* **Task**: Rewrite the listing below, replacing every "screenshot" with "image" and keeping all other text unchanged. Leave the pictures out of your version.
──────── Dataset records ────────
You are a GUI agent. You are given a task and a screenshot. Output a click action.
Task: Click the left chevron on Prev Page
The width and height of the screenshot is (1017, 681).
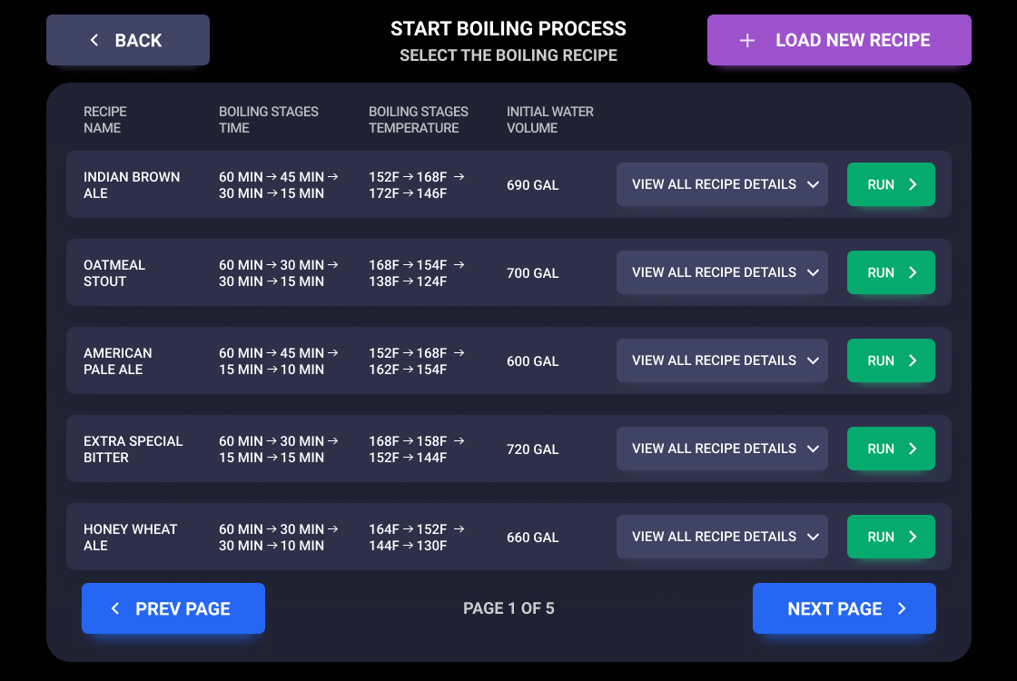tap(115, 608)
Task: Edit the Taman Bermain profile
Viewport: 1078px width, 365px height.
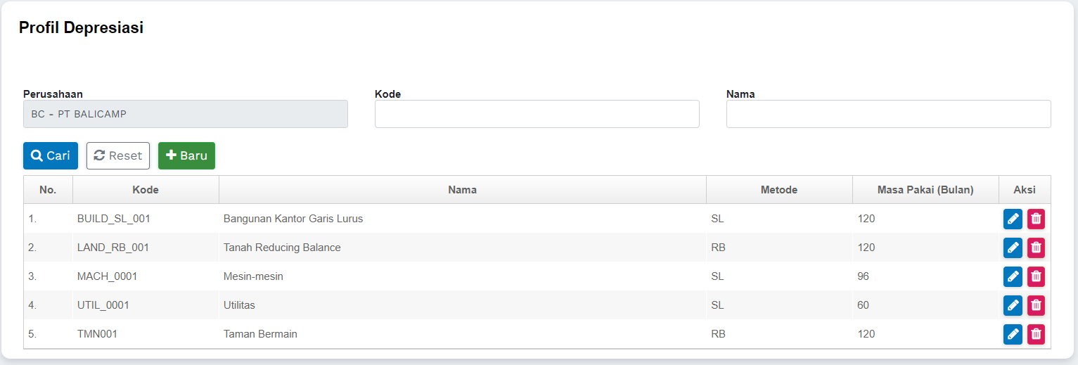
────────
* **The solution**:
You are a GUI agent. You are given a task and a image. Output a click action.
Task: Click the left chevron on Prev Page
The width and height of the image is (1017, 681).
tap(115, 608)
Task: Edit the Taman Bermain profile
Viewport: 1078px width, 365px height.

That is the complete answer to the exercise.